====== Record excerpts ======

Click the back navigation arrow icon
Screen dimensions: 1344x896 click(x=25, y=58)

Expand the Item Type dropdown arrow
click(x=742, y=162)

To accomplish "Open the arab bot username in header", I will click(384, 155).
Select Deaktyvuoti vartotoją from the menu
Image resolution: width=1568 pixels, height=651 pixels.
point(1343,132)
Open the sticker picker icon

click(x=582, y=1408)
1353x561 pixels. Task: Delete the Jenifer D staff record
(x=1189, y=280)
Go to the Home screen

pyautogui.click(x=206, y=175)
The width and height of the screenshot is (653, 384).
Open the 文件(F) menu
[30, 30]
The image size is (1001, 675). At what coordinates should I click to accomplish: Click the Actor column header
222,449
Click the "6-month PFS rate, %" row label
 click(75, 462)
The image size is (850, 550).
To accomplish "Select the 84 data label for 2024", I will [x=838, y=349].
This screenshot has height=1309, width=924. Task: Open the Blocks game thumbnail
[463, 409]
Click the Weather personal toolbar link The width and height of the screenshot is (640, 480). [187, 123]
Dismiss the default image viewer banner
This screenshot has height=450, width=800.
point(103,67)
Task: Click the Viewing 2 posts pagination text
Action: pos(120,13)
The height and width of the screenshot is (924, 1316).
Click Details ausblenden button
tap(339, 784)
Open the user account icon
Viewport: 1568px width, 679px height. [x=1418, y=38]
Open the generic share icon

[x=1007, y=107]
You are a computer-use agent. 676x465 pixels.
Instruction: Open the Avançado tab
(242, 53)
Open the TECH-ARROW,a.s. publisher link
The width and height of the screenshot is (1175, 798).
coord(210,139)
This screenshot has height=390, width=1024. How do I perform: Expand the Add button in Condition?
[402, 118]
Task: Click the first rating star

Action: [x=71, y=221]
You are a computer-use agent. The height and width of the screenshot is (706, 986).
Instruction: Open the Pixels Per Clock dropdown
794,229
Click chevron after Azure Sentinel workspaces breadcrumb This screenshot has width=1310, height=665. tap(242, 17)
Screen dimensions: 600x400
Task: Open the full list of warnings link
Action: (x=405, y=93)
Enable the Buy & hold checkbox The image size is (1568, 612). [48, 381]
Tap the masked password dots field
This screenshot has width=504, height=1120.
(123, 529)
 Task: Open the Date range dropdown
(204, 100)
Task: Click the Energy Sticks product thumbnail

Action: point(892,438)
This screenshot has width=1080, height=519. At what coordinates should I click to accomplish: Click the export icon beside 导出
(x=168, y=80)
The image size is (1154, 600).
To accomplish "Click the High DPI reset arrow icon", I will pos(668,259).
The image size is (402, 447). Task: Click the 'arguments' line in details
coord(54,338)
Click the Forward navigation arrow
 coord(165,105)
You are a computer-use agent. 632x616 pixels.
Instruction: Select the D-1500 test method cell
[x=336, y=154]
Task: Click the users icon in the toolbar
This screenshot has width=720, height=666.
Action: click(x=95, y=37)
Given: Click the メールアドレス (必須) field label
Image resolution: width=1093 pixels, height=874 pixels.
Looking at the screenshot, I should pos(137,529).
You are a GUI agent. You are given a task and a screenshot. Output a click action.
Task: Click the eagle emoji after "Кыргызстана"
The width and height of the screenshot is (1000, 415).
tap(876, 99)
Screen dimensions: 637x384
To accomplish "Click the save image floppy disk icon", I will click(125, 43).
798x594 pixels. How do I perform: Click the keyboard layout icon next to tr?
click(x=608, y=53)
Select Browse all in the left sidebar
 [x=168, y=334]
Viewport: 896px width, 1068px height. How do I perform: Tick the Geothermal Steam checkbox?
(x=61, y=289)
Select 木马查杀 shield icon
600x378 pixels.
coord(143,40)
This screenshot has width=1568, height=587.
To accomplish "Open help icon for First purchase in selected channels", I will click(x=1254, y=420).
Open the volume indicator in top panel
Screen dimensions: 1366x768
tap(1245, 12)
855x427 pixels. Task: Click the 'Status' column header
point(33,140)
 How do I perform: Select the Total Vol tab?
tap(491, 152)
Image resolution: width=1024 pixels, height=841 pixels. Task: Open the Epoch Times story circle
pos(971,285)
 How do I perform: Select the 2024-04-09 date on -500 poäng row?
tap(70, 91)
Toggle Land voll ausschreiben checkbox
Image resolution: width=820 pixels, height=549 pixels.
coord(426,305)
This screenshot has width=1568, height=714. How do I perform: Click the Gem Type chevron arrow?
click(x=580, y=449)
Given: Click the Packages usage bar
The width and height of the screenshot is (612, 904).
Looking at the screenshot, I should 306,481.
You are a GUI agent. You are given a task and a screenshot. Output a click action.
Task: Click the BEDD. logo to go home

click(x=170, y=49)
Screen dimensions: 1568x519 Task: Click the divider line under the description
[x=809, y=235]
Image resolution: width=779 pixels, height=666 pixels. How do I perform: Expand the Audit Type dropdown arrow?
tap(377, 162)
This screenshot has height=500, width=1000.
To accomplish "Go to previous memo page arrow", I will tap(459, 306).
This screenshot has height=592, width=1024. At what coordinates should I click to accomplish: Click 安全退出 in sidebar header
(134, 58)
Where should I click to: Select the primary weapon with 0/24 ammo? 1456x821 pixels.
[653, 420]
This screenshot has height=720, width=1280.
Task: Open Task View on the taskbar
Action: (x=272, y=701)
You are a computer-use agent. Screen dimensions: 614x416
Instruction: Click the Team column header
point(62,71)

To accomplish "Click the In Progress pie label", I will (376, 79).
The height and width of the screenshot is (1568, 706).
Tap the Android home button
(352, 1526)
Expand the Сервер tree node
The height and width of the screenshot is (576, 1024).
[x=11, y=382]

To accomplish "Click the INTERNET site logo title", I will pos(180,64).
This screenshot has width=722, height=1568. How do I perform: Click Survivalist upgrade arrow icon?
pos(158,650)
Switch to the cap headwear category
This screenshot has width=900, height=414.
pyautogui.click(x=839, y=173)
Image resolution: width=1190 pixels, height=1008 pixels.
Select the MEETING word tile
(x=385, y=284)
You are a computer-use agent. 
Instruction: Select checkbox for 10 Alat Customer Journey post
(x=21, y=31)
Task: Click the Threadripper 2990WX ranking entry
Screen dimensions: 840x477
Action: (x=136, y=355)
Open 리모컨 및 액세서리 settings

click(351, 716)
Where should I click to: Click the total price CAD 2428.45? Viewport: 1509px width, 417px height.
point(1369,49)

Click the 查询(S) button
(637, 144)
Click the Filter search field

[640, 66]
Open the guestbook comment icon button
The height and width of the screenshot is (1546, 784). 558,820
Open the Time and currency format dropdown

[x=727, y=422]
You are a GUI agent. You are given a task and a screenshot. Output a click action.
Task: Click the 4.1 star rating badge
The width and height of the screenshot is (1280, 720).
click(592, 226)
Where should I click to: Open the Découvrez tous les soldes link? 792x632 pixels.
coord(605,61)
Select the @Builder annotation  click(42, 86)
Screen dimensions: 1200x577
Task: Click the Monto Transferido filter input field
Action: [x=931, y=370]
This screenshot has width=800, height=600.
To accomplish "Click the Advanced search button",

======

• Aim of the task:
What are the lines above that hold the string "toolbar"? Copy them.

• Reply:
Click the Weather personal toolbar link The width and height of the screenshot is (640, 480). [187, 123]
Task: Click the users icon in the toolbar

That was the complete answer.